Initially, medicine treated the disease just like any other bacterial infection-with antibiotics. These appeared to work, and doctors patted themselves on the back for having put paid so easily to this novel disease. But the story hasn't turned out to be that simple.
Although this medical field is still relatively small, there is already a schism appearing among LD clinicians; indeed, some would call it a war. One army of experts believe that Lyme disease can be easily cured by a short course of antibiotics, whereas the opposing side says no, LD is a complex, potentially long-term illness.
The problems begin with the diagnosis. If LD is spotted early on, then antibiotics can prove helpful. But, in practice, LD turns out to be very difficult to diagnose, and the later stages of the disease are much harder to treat with the usual drugs.
What's more, these antibiotics can sometimes make things even worse. Any Borrelia bacteria that are not totally killed off by the drugs don't just develop resistance-which is bad enough-but also become what is referred to as 'cell-wall deficient'. This makes them very elusive as, without walls, they can hide inside of healthy cells, thereby avoiding direct attack by the drugs (Infection, 1996; 24: 218-26).
Lyme patients also find that the types of antibiotics used to treat them may actually exacerbate their symptoms. This is thought to be the result of changes due to the drugs in the genetic sequencing of Borrelia, causing them to release toxins into the body. These toxins often get into the brain and nervous system, precipitating what is called the Jarisch-Herxheimer reaction (named after Karl Herx-heimer, the German dermatologist who first observed it). J-H reactions can be life-threatening, and are seen
in one in seven Lyme borreliosis patients treated.
The leaky brain
In fact, it has also been suggested that LD in itself-whether treated by antibiotics or not-may be neurotoxic. The idea is that Lyme disease creates ammonia in the brain, causing a 'leaky-brain syndrome'. Among the first to propose the idea was LD specialist Dr David Jernigan. As ammonia can alter permeability of the blood-brain barrier, he says, it would allow large molecules to reach the brain, causing 'cerebral allergies'. Jernigan believes that this may be a major cause of a variety of LD symptoms (Townsend Lett Docs, 2007; April: 141-8; online only).
Confirmation of this hypothesis has come from animal studies. Using radioactive tracers, researchers have shown that laboratory animals, when infected by Borrelia, lose the pro-tection of the blood-brain barrier
after just two weeks (Schutzer SE, ed.

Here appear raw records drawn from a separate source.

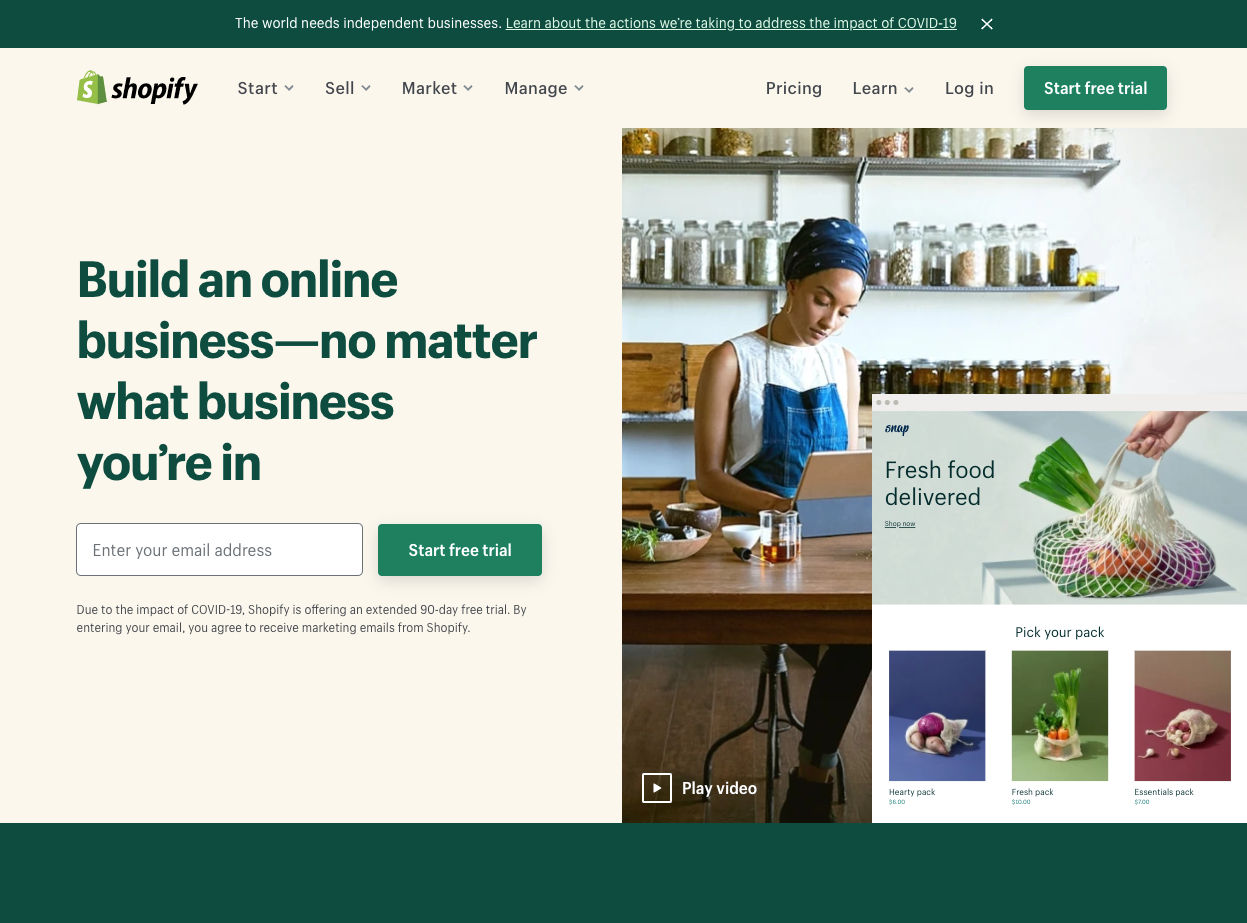This screenshot has width=1247, height=923.
Task: Select the Hearty pack product thumbnail
Action: [x=937, y=716]
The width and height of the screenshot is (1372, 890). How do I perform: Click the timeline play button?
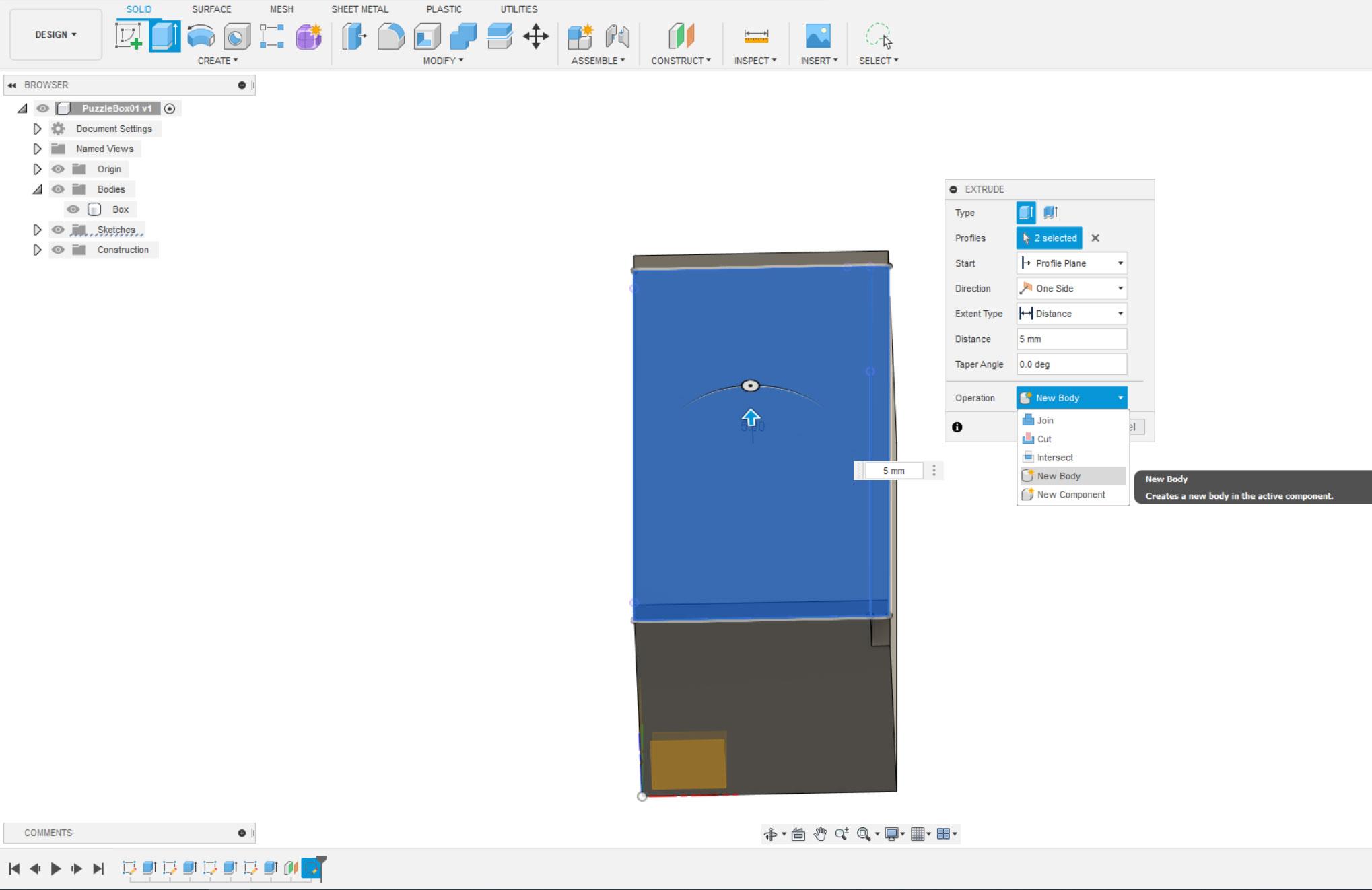(x=56, y=868)
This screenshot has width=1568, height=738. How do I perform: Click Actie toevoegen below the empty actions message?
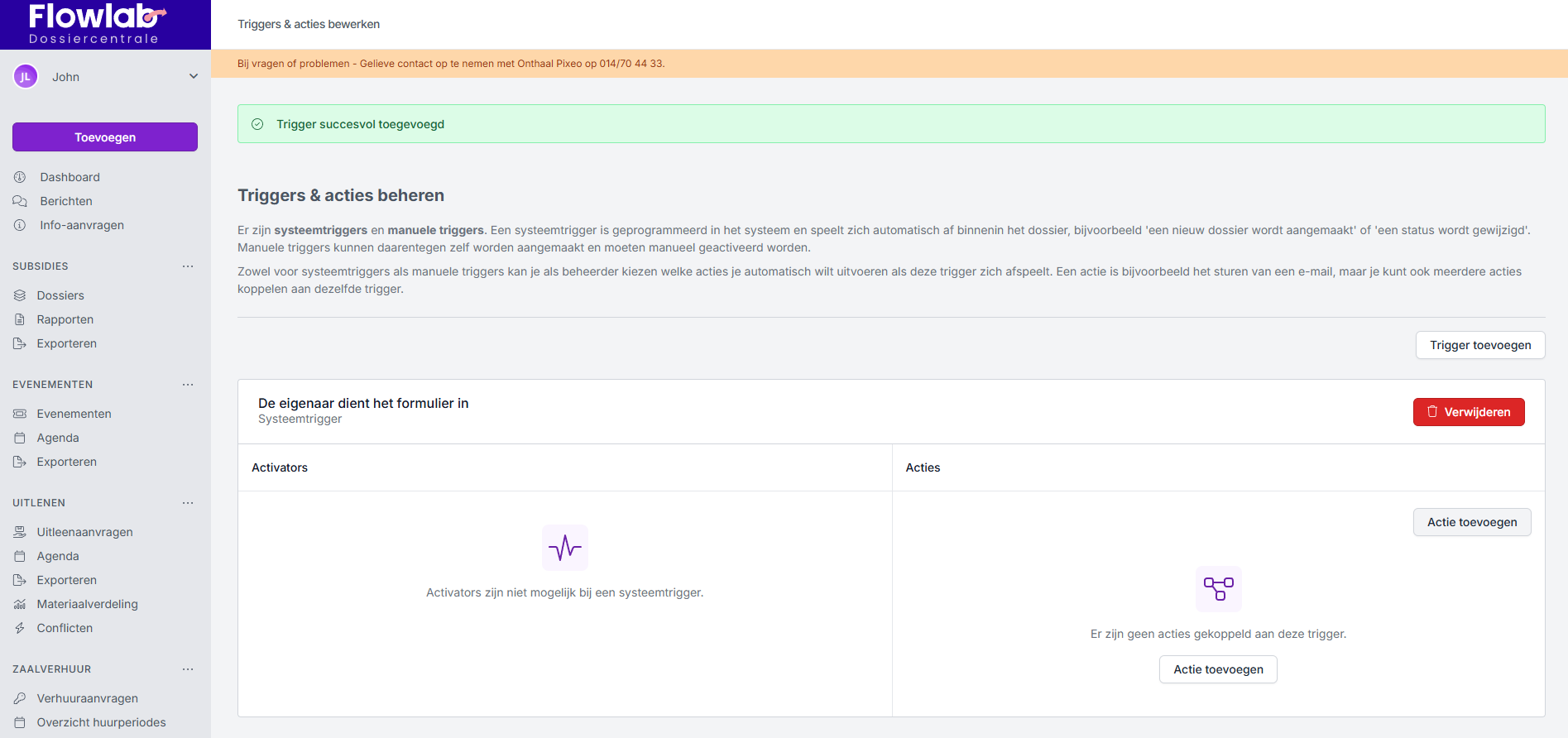click(x=1217, y=669)
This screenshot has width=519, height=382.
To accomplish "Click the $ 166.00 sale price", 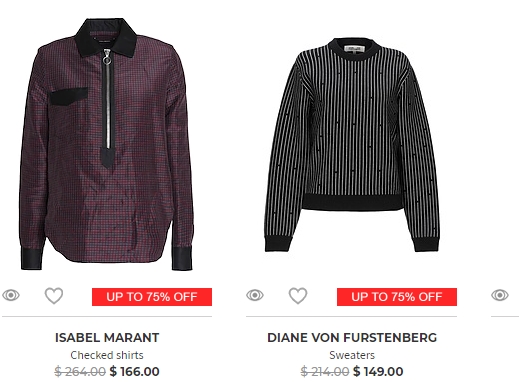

Lyme Disease: Molecular and Immunologic Approaches, Series 6. Current Communications in Molecular and Cell Biology. Plainview, NY: Cold Spring Harbor Press, 1992)
How does Borrelia do this? It's thought that the bacteria burrow their way between the cells of the brain's outermost membrane, causing a localized inflammation that, in turn, releases proteins to fight against the bacterial invasion; this then results in holes in the cerebral membrane. It's much the same mechanism as seen in the leaky-gut syndrome but, in this case, it's potentially more serious as it involves the brain.
In addition, there is now laboratory evidence that Borrelia can "attach to or invade human cortical neuronal cells", say researchers at the National Center for Infectious Diseases in Colorado, part of the US Centers for Disease Control and Prevention (CDC). This makes the bacteria difficult to kill by the immune system (Microbes Infect, 2006; 8: 2832-40). It also helps to explain why Lyme disease can be both relapsing and resistant to treatment.